Listen, people who want to marry their pets have already done to their pets what these guys are worried about. Wanting to marry an animal isn’t about civil rights; it’s about mental health. People just don’t get it about Jesus. When He saw a wrong, He righted it. When He saw what wasn’t His business, He left it the hell alone. I don’t worry about Him wanting me to find a place in my heart for the Marcus Jameses of the world. That place exists naturally. Jesus didn’t care whether you were some other color than pasty white, or whether or not you were gay. His Father made them and He loved them all. Jesus would want me to find a place in my heart for the Marshalls and the Stones and Stricklands, which, if you can’t tell, I have a harder time doing, but at the same time He wouldn’t want me to back off them when they did mean, stupid-ass things, because the thing Jesus loved as much as truth was justice. He’d want me to throw it in their faces so they could learn. This wasn’t a guy looking through some book to find reasons to diminish others. This was a guy who’d have strapped on His steel-toed sandals and kicked some serious butt when He saw people like the Klan or these idiot neo-Nazis using His or His Father’s name to spread their hate. Everybody’s equal in the eyes of God. End of story. I got a plus in the Big Book today when I came out on the gym floor.
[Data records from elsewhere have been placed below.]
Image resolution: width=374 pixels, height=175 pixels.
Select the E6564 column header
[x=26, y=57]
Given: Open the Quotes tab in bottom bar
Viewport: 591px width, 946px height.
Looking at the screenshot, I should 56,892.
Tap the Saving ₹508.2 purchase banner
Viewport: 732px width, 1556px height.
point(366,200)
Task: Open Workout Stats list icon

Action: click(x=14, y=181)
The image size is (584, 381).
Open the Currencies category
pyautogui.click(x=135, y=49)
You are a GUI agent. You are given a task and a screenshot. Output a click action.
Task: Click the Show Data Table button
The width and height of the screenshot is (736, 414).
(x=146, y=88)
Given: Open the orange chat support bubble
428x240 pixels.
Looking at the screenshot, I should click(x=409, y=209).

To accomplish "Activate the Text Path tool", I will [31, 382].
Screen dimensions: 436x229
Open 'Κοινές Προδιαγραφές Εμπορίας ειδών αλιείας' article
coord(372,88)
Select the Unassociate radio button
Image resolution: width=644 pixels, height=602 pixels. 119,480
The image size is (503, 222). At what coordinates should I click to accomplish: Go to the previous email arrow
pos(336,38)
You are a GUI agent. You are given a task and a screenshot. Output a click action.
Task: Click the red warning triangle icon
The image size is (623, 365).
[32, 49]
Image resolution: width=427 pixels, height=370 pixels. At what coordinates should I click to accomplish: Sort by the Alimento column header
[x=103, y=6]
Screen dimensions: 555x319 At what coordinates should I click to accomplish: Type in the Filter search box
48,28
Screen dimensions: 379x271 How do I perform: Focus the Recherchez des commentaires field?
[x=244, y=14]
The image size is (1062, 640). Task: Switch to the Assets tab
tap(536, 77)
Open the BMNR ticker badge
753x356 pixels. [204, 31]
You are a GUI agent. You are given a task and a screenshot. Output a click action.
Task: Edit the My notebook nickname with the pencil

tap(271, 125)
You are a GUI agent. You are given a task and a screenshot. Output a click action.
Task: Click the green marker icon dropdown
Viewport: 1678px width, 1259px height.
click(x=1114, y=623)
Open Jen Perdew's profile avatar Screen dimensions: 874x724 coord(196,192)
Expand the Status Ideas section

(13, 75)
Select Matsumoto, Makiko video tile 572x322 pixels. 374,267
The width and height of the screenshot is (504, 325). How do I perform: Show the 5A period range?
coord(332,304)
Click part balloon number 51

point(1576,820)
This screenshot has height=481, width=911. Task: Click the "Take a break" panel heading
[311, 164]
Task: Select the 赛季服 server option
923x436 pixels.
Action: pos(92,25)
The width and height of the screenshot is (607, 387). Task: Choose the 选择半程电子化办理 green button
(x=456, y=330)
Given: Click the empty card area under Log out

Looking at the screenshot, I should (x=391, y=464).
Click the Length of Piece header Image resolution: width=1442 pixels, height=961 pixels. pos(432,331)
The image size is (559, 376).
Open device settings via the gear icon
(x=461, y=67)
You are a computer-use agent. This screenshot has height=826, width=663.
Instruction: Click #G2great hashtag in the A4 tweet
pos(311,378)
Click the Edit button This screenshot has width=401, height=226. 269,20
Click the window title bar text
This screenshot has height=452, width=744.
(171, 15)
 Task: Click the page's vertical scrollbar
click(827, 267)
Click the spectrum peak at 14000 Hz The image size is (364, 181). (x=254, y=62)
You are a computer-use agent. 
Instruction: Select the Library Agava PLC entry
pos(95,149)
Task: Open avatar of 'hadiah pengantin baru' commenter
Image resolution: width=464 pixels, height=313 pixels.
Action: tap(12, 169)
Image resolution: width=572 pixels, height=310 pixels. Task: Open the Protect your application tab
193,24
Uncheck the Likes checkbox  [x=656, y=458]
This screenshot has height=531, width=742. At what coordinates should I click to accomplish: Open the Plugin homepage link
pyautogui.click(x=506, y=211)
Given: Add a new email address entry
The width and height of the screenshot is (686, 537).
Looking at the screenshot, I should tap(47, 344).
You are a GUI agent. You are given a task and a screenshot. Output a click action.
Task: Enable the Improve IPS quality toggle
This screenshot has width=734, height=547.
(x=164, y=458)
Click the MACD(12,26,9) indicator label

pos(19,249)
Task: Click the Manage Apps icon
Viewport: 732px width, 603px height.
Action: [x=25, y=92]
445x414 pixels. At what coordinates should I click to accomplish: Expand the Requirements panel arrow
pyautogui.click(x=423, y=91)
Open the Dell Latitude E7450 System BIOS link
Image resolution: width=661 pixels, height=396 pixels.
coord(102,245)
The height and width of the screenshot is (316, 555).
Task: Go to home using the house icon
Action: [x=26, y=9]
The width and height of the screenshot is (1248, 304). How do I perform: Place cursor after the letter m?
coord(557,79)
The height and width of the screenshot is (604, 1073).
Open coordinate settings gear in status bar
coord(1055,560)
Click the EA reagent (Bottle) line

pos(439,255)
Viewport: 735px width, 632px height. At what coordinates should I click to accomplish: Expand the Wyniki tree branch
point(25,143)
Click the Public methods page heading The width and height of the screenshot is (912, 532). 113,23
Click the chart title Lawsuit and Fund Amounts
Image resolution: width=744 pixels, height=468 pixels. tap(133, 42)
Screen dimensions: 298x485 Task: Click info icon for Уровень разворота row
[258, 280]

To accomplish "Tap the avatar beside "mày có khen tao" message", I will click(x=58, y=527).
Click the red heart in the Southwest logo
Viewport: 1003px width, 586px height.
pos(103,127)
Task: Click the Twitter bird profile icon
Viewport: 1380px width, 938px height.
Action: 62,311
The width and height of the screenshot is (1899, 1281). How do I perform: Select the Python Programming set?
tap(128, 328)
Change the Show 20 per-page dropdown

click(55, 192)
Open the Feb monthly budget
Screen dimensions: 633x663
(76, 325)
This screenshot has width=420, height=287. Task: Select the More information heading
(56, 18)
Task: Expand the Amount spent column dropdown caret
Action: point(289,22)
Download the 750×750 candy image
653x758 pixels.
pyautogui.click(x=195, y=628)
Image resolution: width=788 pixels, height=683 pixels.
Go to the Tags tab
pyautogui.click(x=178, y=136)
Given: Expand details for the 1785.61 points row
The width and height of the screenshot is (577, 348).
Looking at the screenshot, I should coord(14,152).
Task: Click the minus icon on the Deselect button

This isn’t over. I don’t like how my gut feels after the assembly and the meeting in Mr. Bean’s office. Something is cooking. Marshall and his boys let it all go way too easily. That’s why I backed off and let Marcus run with it. But my eyes are open; I stuck my nose in it, and I can’t pretend to not know what I know if it hits the fan. Any time there’s a Marshall involved, there’s a better than fifty percent chance of trouble. Roger’s uncle tried to kill his own stepdaughter several years ago because she was mixed race and he blamed her for his troubles. He ended up killing someone else, but what’s stuck in my head is that his family still thinks he got screwed. Somebody needs to…oops, that was an un-Christian thought. I allow myself several of those a day.